|Juo ae Rajkumar William chhe!|
It was when the Buckingham Palace-is-the-world’s-most-expensive-old-age-home joke was cracked for 568544th time that Prince William could no longer hold his post Chicken Tikka Masala bile-and-spit in the jewel encrusted spittoon (a once-upon-a-time gift from the Maharajah of Golconda). Trust one of the minions to confuse the king-in-waiting’s aikthoo as the family’s jewels and rush it to Sotheby’s for a grand auction. Since Sotheby’s, the most expensive kabaadi house in the world, refuses to take anything by face value, they sent it to the labs for testing.
When the lab reports arrived, Chief Curator Archibald Hairsome collapsed on the carpet and almost sent the million pound vase from Ming Dynasty crashing. Thankfully it landed on his head. He is now recuperating in the same hospital where the Royal Baby is expected to make an appearance.
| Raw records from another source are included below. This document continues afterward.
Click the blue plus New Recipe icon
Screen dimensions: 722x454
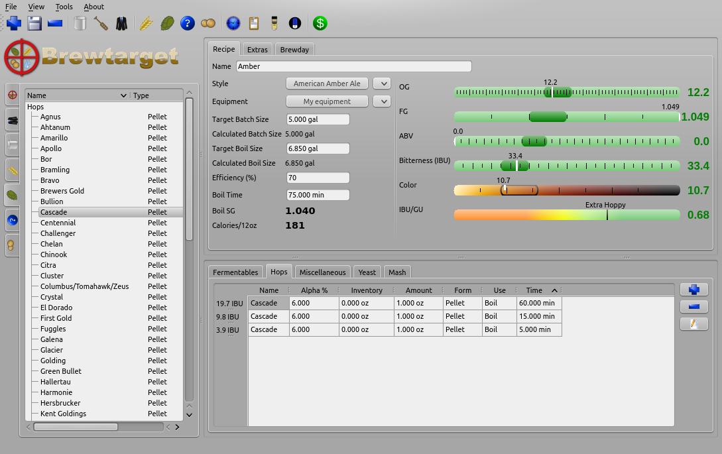pos(14,23)
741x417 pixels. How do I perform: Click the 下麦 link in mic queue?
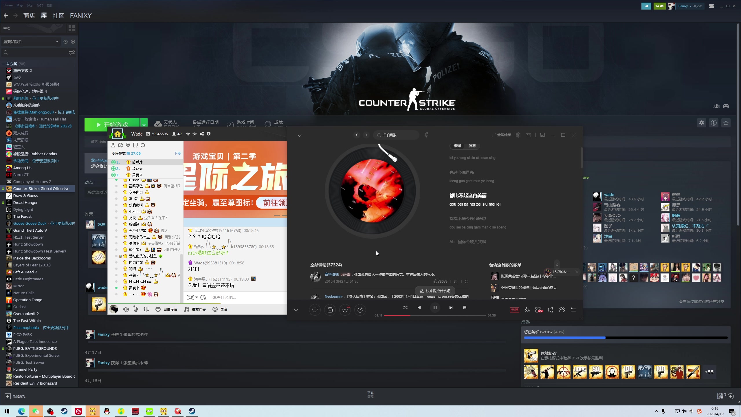pyautogui.click(x=177, y=153)
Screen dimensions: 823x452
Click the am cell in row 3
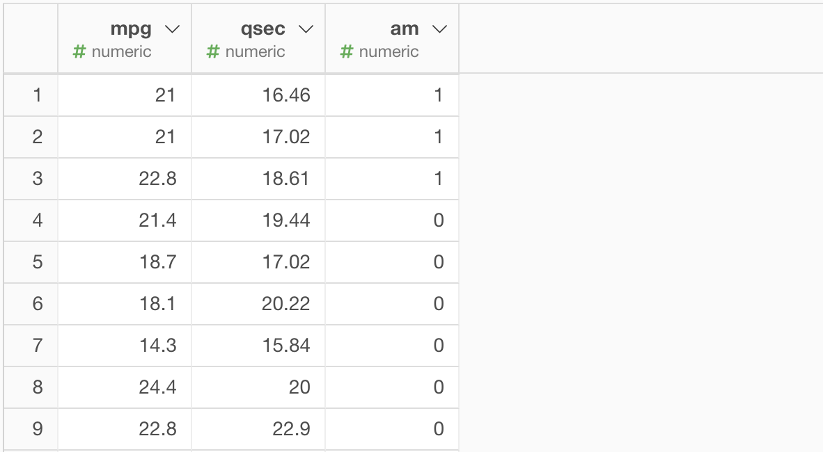pos(438,179)
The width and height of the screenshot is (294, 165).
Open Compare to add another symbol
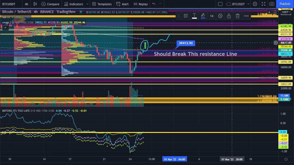pos(50,4)
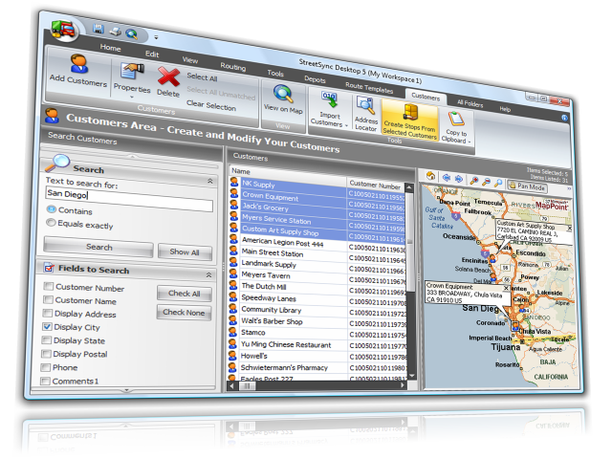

Since the matter was of utmost secrecy, a messenger boy was sent through one of secret tunnels to convey the shocking discovery – The Duke of Cambridge, William and scoundrel Harry have Indian ancestry.
Britain’s second longest reigning monarch, world’s most cruel Mom, Ekta Kapoor’s inspiration, will be giving up her dear throne to a half-blood prince!!! Great Britain will finally have a monarch with ancestral links to a country they colonized and exploited for over 300 years.
An irony so ironical that you could wipe the rust off it…
Her Majesty’s only consolation was from the fact that it came from William’s mother, Diana’s side. She had always liked her even less than the frumpy horse Camilla Parker BowledOut. And a very pregnant Kate breathed sigh of relief. She could now blame her hub’s early balding to his 0.3333% Indian genes.
Since the Brits don’t know when to stop, Prince Williams’s genes were further traced to the land of Om NaMo Shivaya, also known as Gujarat. A hunt has been launched to trace his satellite relatives in Surat.
Now we know where Big Ben derives its inspiration from!
Just as Pusspaben, Jigishaben, Kumodiniben and Kokilaben were having thepla and doing Garba in anticipation of an invite to the Grand Garba at Buckingham, came the awful news of the 3000 Pound bond for a UK Visa for high risk Indians.
Is this how you repay a nation that supplies all janitors for Heathrow; runs all 7-Eleven stores in your rainy cities; sends tourists by the drove- who shop till they drop and support your wobbly economy! It is our Poppadoms, samosas, dhal, Tandoori chicken and chutneys that have been setting fire to your bland palates! Had it been not for us, you would have resigned yourself to eating meat and potatoes all your life.
So what, if a few of us choose to stay back and suffer your terribly cold and wet weather! Southall is but a small price to pay for 300 years of misrule and burdening us with a colonial hangover and a language that even most of you don’t do too well at.
Thousands of Gujjus are now shedding copious tears and saying bye-bye to their dreams of shaking hands with mota bhai William and Kate Bhabhi. Jignesh bhai will now have to withdraw his proposal to Tesco and Sainsbury’s for a dhokla-khakra counter.
Indian tourists to UK are now dreading the Are-you-risky questionnaire from a nation that is very risqué. As if giving a date by date account of your arson and terror acts was not bad enough!
Meanwhile Prince Williams can take solace from the fact that despite his Indian genes, his jeans are still made in China.